What feature of the system's built-in thread pools make them unsuitable for your task? If you want to target XP and 2003 you can't use the new shiny Vista/2008 pools, but you can still use QueueUserWorkItem and friends.
#DrPizza - this is a very good question, and one that strikes right to the heart of the problem. There are a few reasons why QueueUserWorkItem and the Windows NT thread pool was ruled out (although the Vista one does look interesting, maybe in a few years).
Firstly, we wanted to have greater control over when it starts up and stops threads. We have heard that the NT thread pool is reluctant to start up a new thread if it thinks that the tasks are short running. We could use the WT_EXECUTELONGFUNCTION, but we really have no idea if the task is long or short
Secondly, if the thread pool was already filled up with long running, low priority tasks, there would be no chance of a high priority task getting to run in a timely manner. The NT thread pool has no real concept of task priorities, so we can't do a QueueUserWorkItem and say "oh by the way, run this one right away".

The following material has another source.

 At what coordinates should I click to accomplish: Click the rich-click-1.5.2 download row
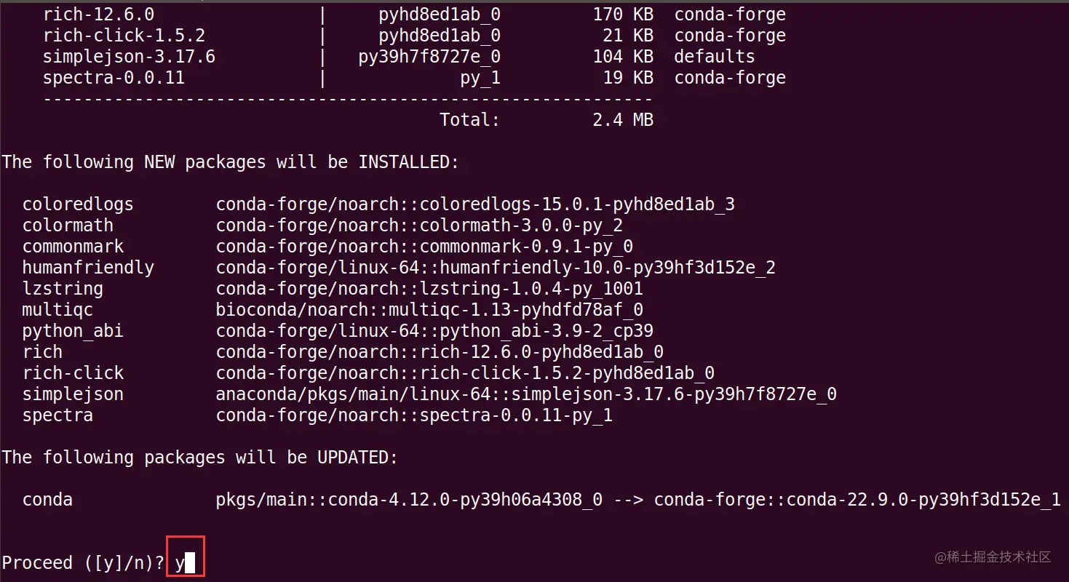click(124, 35)

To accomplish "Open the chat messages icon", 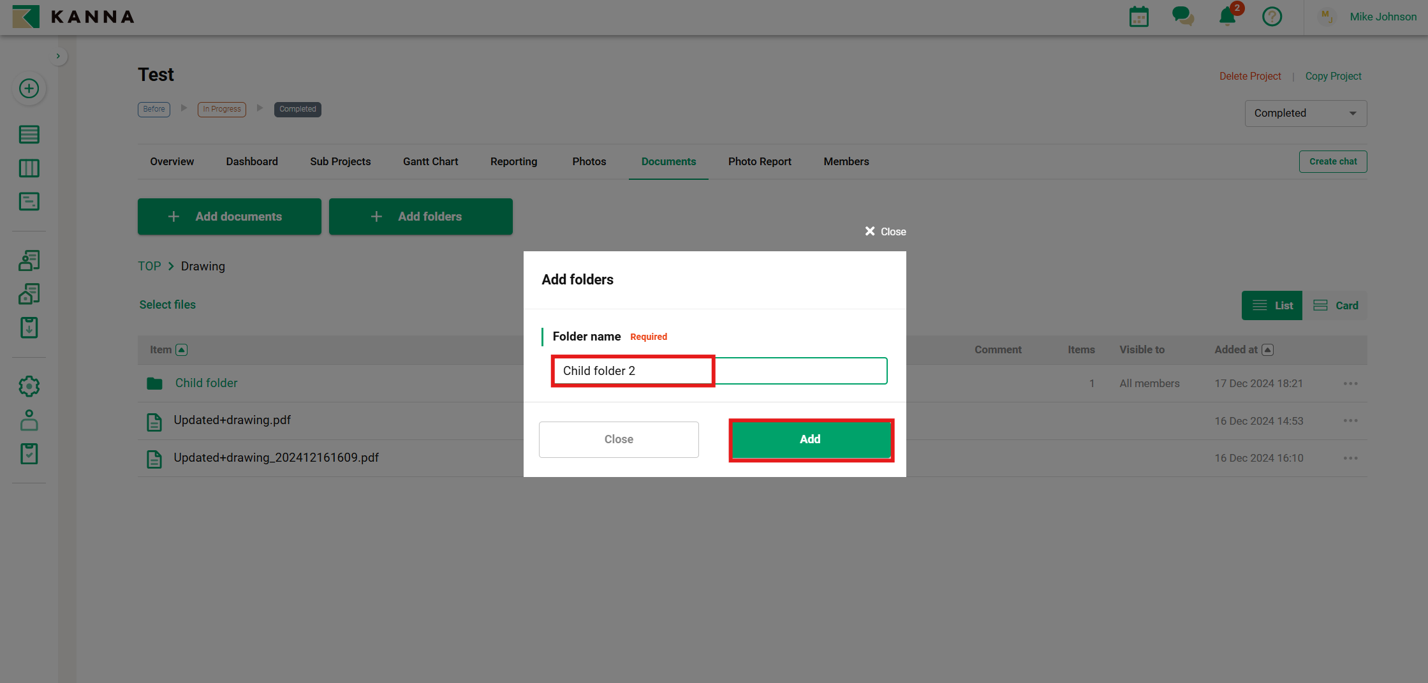I will [1182, 17].
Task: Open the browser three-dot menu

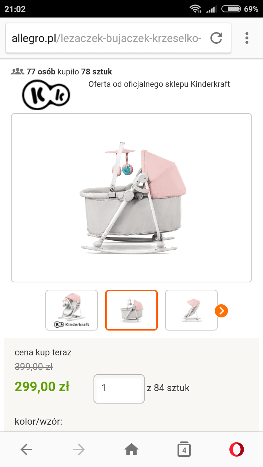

Thirdly, (according to MSDN) the NT thread pool is not compatible with the STA apartment model. I'm not sure quite what this would mean, but all of our worker threads run in an STA.
#DrPizza - this is a very good question, and one that strikes right to the heart of the problem. There are a few reasons why QueueUserWorkItem and the Windows NT thread pool was ruled out (although the Vista one does look interesting, maybe in a few years).
Yeah, it looks like it got quite beefed up in Vista, quite versatile now.
OK, I'm still a bit unclear about how you wish the priorities to work. If the pool is currently running a task of type A with maximal concurrency of 1 and low priority, and it gets given a new task also of type A (and maximal concurrency 1), but this time with a high priority, what should it do?
Suspending the currently executing A is hairy (it could hold a lock that the new task needs to take, deadlocking the system). It can't spawn a second thread and just let it run alongside (the permitted concurrency is only 1). But it can't wait until the low priority task is completed, because the runtime is unbounded and doing so would allow a low priority task to block a high priority task.
My presumption is that it is the latter behaviour that you are after?
#DrPizza:
OK, I'm still a bit unclear about how
you wish the priorities to work. If
the pool is currently running a task
of type A with maximal concurrency of
1 and low priority, and it gets given
a new task also of type A (and maximal
concurrency 1), but this time with a
high priority, what should it do?
This one is a bit of a tricky one, although in this case I think I would be happy with simply allowing the low-priority task to run to completion. Usually, we wouldn't see a lot of the same types of tasks with different thread priorities. In our model it is actually possible to safely halt and later restart tasks at certain well defined points (for different reasons than this) although the complications this would introduce probably aren't worth the risk.
Normally, only different types of tasks would have different priorities. For example:
A task - 1000 instances - low priority
B task - 1000 instances - high priority
Assuming the A tasks had come along and were running, then the B tasks had arrived, we would want the B tasks to be able to run more or less straight away.